# Exercise material
========

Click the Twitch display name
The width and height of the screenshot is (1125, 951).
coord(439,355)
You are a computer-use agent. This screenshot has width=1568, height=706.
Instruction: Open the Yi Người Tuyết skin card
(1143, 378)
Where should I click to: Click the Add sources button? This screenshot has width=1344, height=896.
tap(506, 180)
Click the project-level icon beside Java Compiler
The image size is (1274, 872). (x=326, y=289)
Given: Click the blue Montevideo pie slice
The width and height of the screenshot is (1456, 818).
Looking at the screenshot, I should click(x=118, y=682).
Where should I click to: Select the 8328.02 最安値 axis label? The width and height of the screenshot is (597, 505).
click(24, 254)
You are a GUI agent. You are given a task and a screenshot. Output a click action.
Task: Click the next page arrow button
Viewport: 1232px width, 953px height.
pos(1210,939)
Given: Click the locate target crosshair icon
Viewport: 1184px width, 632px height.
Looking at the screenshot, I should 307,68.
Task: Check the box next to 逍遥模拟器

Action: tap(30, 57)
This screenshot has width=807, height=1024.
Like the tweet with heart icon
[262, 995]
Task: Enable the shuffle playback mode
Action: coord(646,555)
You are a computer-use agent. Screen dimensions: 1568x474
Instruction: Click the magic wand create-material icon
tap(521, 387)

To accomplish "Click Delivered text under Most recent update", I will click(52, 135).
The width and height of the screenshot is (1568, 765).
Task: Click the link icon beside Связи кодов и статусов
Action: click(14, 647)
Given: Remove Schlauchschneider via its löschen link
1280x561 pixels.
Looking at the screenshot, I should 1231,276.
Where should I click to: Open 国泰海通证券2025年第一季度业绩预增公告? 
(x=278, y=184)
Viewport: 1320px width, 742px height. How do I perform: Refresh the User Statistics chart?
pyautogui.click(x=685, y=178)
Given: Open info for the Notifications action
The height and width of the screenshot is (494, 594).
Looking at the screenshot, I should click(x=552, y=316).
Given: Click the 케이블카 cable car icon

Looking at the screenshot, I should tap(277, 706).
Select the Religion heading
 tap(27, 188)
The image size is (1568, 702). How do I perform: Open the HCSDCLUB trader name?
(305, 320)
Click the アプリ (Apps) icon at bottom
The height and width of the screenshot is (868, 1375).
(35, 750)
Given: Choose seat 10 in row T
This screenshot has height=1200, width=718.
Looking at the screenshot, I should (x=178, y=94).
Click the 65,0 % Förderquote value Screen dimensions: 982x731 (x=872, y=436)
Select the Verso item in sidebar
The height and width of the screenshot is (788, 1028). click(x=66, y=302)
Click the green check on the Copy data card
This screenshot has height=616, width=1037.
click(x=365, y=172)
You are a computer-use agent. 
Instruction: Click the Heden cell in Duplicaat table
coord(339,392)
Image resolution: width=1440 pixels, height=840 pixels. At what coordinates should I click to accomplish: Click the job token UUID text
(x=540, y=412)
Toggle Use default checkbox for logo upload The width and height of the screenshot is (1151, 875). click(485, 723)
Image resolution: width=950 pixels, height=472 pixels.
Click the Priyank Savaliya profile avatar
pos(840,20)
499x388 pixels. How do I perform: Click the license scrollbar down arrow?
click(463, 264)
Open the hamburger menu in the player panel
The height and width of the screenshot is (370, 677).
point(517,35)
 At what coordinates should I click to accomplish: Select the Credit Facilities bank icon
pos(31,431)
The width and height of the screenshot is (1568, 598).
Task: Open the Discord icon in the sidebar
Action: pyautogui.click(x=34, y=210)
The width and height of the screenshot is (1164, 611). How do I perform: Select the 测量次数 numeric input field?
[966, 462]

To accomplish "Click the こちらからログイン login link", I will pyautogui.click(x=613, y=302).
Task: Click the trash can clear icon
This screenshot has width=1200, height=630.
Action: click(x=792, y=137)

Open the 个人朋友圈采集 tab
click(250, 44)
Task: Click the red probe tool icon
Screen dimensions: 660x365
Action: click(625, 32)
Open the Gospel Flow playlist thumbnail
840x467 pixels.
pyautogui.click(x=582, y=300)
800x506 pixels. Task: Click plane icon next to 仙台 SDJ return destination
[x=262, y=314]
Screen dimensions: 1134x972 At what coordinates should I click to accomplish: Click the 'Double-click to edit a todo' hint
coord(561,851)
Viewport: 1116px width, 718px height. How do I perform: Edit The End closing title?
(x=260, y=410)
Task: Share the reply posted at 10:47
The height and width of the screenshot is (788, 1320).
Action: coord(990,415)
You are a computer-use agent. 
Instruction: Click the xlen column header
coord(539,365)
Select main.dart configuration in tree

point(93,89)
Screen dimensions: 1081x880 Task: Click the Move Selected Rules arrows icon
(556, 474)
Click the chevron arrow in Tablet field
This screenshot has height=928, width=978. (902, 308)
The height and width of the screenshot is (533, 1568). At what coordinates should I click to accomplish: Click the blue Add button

========

# Activity
Reproduce the records above exactly as they appear.

# Finished task
Click the Twitch display name
The width and height of the screenshot is (1125, 951).
coord(439,355)
You are a computer-use agent. This screenshot has width=1568, height=706.
Instruction: Open the Yi Người Tuyết skin card
(1143, 378)
Where should I click to: Click the Add sources button? This screenshot has width=1344, height=896.
tap(506, 180)
Click the project-level icon beside Java Compiler
The image size is (1274, 872). (x=326, y=289)
Given: Click the blue Montevideo pie slice
The width and height of the screenshot is (1456, 818).
Looking at the screenshot, I should click(x=118, y=682).
Where should I click to: Select the 8328.02 最安値 axis label? The width and height of the screenshot is (597, 505).
click(24, 254)
You are a GUI agent. You are given a task and a screenshot. Output a click action.
Task: Click the next page arrow button
Viewport: 1232px width, 953px height.
pos(1210,939)
Given: Click the locate target crosshair icon
Viewport: 1184px width, 632px height.
Looking at the screenshot, I should 307,68.
Task: Check the box next to 逍遥模拟器

Action: tap(30, 57)
This screenshot has width=807, height=1024.
Like the tweet with heart icon
[262, 995]
Task: Enable the shuffle playback mode
Action: coord(646,555)
You are a computer-use agent. Screen dimensions: 1568x474
Instruction: Click the magic wand create-material icon
tap(521, 387)

To accomplish "Click Delivered text under Most recent update", I will click(52, 135).
The width and height of the screenshot is (1568, 765).
Task: Click the link icon beside Связи кодов и статусов
Action: click(14, 647)
Given: Remove Schlauchschneider via its löschen link
1280x561 pixels.
Looking at the screenshot, I should 1231,276.
Where should I click to: Open 国泰海通证券2025年第一季度业绩预增公告? 
(x=278, y=184)
Viewport: 1320px width, 742px height. How do I perform: Refresh the User Statistics chart?
pyautogui.click(x=685, y=178)
Given: Open info for the Notifications action
The height and width of the screenshot is (494, 594).
Looking at the screenshot, I should click(x=552, y=316).
Given: Click the 케이블카 cable car icon

Looking at the screenshot, I should tap(277, 706).
Select the Religion heading
 tap(27, 188)
The image size is (1568, 702). How do I perform: Open the HCSDCLUB trader name?
(305, 320)
Click the アプリ (Apps) icon at bottom
The height and width of the screenshot is (868, 1375).
(35, 750)
Given: Choose seat 10 in row T
This screenshot has height=1200, width=718.
Looking at the screenshot, I should (x=178, y=94).
Click the 65,0 % Förderquote value Screen dimensions: 982x731 (x=872, y=436)
Select the Verso item in sidebar
The height and width of the screenshot is (788, 1028). click(x=66, y=302)
Click the green check on the Copy data card
This screenshot has height=616, width=1037.
click(x=365, y=172)
You are a computer-use agent. 
Instruction: Click the Heden cell in Duplicaat table
coord(339,392)
Image resolution: width=1440 pixels, height=840 pixels. At what coordinates should I click to accomplish: Click the job token UUID text
(x=540, y=412)
Toggle Use default checkbox for logo upload The width and height of the screenshot is (1151, 875). click(485, 723)
Image resolution: width=950 pixels, height=472 pixels.
Click the Priyank Savaliya profile avatar
pos(840,20)
499x388 pixels. How do I perform: Click the license scrollbar down arrow?
click(463, 264)
Open the hamburger menu in the player panel
The height and width of the screenshot is (370, 677).
point(517,35)
 At what coordinates should I click to accomplish: Select the Credit Facilities bank icon
pos(31,431)
The width and height of the screenshot is (1568, 598).
Task: Open the Discord icon in the sidebar
Action: pyautogui.click(x=34, y=210)
The width and height of the screenshot is (1164, 611). How do I perform: Select the 测量次数 numeric input field?
[966, 462]

To accomplish "Click the こちらからログイン login link", I will pyautogui.click(x=613, y=302).
Task: Click the trash can clear icon
This screenshot has width=1200, height=630.
Action: click(x=792, y=137)

Open the 个人朋友圈采集 tab
click(250, 44)
Task: Click the red probe tool icon
Screen dimensions: 660x365
Action: click(625, 32)
Open the Gospel Flow playlist thumbnail
840x467 pixels.
pyautogui.click(x=582, y=300)
800x506 pixels. Task: Click plane icon next to 仙台 SDJ return destination
[x=262, y=314]
Screen dimensions: 1134x972 At what coordinates should I click to accomplish: Click the 'Double-click to edit a todo' hint
coord(561,851)
Viewport: 1116px width, 718px height. How do I perform: Edit The End closing title?
(x=260, y=410)
Task: Share the reply posted at 10:47
The height and width of the screenshot is (788, 1320).
Action: coord(990,415)
You are a computer-use agent. 
Instruction: Click the xlen column header
coord(539,365)
Select main.dart configuration in tree

point(93,89)
Screen dimensions: 1081x880 Task: Click the Move Selected Rules arrows icon
(556, 474)
Click the chevron arrow in Tablet field
This screenshot has height=928, width=978. (902, 308)
The height and width of the screenshot is (533, 1568). At what coordinates should I click to accomplish: Click the blue Add button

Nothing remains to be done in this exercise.